▶ Exercise details
Please return exactly the lines from the one containing "Click the U shelf icon" through the end of the records, including both.

[Stored records]
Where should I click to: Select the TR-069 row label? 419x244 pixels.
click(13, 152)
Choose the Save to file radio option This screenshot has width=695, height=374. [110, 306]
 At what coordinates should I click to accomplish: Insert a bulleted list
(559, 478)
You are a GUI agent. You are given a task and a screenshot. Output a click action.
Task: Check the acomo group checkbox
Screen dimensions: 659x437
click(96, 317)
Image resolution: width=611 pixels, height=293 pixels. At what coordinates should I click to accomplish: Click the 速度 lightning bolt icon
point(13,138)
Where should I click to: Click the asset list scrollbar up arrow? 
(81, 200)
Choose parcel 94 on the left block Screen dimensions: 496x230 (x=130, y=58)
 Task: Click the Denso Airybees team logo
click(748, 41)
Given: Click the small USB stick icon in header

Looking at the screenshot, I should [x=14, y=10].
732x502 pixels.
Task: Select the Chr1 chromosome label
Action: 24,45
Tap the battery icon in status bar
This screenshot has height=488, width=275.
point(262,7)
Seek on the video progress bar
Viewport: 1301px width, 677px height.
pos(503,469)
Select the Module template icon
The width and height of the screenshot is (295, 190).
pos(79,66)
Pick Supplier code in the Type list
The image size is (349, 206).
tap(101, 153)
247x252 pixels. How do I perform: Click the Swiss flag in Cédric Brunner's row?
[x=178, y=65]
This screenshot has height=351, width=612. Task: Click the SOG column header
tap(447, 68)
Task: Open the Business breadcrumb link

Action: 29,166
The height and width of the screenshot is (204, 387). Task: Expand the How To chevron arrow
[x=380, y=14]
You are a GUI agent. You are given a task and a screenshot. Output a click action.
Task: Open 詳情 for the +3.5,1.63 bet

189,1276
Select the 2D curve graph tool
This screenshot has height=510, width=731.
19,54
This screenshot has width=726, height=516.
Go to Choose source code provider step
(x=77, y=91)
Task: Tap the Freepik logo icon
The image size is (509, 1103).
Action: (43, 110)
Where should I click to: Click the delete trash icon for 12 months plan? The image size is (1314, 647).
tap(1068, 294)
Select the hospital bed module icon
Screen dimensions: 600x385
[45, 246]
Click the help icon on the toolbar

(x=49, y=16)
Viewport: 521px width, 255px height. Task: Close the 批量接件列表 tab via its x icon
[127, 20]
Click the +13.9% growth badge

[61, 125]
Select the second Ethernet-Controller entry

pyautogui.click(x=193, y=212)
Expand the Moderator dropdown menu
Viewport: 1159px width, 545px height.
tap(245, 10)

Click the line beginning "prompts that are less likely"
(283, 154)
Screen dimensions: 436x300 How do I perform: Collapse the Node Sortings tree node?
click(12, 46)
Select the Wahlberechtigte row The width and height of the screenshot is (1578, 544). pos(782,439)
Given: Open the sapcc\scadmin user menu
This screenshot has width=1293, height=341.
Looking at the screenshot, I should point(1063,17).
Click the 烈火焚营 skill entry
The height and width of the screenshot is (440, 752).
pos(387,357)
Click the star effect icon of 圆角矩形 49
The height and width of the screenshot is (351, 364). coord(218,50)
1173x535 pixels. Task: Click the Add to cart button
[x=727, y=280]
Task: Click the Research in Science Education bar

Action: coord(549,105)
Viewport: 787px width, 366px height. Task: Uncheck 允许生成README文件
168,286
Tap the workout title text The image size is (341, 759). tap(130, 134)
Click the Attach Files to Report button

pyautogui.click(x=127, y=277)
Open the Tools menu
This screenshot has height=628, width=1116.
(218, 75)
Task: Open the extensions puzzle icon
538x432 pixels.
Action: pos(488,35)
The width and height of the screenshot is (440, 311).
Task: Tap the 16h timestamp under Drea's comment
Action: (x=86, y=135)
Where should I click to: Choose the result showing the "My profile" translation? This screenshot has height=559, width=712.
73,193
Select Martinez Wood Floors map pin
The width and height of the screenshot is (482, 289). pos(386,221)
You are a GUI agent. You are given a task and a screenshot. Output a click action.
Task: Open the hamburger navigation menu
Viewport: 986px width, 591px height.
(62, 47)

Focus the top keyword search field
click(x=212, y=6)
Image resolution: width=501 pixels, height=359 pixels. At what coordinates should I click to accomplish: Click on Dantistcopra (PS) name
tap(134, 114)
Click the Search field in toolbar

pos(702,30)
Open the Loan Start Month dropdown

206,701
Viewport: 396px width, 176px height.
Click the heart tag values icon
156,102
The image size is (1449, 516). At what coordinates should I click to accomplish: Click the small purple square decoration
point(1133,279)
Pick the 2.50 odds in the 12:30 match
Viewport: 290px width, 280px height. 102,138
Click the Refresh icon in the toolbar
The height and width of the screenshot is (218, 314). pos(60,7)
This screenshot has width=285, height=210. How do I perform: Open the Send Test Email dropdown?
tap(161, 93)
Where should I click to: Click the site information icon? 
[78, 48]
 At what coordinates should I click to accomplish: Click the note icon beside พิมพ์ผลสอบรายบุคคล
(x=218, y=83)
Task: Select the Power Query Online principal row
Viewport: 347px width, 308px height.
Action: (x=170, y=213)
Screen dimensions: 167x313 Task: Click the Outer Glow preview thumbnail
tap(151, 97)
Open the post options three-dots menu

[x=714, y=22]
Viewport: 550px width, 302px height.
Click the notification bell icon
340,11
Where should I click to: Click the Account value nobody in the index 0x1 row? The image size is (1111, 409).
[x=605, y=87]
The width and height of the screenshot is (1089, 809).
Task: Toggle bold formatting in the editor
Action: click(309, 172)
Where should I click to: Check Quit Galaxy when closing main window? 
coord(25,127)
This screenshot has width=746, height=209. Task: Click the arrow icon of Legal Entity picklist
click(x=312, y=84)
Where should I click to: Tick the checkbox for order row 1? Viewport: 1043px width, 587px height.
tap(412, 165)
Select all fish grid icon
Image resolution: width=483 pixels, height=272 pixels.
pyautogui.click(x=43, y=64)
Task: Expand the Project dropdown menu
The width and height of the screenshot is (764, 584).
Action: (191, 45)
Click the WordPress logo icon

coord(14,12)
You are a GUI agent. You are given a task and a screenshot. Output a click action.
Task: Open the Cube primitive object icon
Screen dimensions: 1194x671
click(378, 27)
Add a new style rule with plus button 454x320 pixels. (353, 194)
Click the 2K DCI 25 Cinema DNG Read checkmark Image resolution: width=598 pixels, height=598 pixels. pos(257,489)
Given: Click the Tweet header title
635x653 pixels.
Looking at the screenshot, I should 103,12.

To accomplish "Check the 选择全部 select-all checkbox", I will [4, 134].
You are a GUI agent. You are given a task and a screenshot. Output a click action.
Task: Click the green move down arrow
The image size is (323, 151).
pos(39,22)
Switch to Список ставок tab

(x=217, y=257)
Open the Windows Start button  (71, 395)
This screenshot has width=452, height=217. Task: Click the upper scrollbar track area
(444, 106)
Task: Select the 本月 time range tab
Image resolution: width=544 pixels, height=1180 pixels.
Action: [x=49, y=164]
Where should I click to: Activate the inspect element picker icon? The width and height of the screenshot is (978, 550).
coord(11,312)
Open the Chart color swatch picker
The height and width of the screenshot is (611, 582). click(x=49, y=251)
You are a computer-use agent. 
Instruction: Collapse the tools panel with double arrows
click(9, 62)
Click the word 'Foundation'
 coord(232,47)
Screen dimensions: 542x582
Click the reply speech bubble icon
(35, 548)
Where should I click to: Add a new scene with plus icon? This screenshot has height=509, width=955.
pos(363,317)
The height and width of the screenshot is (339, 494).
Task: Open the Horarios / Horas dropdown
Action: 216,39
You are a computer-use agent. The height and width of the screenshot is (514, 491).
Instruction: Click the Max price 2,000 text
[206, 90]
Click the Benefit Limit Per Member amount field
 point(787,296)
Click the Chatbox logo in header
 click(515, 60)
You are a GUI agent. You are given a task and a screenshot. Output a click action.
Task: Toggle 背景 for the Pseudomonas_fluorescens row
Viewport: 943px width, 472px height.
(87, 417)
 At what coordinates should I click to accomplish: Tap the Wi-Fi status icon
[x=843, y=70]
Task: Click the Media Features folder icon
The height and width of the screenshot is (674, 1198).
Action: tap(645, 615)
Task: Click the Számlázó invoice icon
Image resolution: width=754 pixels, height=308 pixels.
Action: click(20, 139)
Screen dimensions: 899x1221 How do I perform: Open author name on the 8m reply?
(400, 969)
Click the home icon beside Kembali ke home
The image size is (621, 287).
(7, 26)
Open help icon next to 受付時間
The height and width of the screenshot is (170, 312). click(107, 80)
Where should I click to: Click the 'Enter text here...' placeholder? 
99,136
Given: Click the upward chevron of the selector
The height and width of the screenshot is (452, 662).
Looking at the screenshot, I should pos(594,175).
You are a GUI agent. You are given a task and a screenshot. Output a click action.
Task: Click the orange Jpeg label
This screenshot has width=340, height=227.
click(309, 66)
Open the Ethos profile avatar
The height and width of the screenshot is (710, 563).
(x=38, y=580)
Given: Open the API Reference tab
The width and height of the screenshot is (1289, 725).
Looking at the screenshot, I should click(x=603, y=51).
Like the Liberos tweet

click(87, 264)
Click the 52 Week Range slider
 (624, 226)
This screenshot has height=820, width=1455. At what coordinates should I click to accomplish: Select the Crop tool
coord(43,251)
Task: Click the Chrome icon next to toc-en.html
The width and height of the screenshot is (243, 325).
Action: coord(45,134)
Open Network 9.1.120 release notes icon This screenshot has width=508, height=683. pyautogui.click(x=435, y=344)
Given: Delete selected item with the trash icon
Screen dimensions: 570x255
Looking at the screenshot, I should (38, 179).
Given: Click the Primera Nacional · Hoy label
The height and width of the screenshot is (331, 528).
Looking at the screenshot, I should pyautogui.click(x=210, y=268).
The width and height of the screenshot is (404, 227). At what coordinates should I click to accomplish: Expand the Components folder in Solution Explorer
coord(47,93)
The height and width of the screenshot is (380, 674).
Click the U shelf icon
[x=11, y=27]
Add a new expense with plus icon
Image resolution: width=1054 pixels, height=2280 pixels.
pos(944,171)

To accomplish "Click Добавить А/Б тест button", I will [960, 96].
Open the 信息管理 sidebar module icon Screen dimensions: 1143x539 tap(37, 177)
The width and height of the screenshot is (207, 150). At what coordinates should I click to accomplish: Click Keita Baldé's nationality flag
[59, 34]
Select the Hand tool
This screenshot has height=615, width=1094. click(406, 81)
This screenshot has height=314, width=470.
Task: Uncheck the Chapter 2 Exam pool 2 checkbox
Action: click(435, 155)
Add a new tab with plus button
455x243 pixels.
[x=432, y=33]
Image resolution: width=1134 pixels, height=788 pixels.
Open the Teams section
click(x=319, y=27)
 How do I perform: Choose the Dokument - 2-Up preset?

▶ Exercise response
Click the U shelf icon
[x=11, y=27]
Add a new expense with plus icon
Image resolution: width=1054 pixels, height=2280 pixels.
pos(944,171)

To accomplish "Click Добавить А/Б тест button", I will [960, 96].
Open the 信息管理 sidebar module icon Screen dimensions: 1143x539 tap(37, 177)
The width and height of the screenshot is (207, 150). At what coordinates should I click to accomplish: Click Keita Baldé's nationality flag
[59, 34]
Select the Hand tool
This screenshot has height=615, width=1094. click(406, 81)
This screenshot has height=314, width=470.
Task: Uncheck the Chapter 2 Exam pool 2 checkbox
Action: click(435, 155)
Add a new tab with plus button
455x243 pixels.
[x=432, y=33]
Image resolution: width=1134 pixels, height=788 pixels.
Open the Teams section
click(x=319, y=27)
 How do I perform: Choose the Dokument - 2-Up preset?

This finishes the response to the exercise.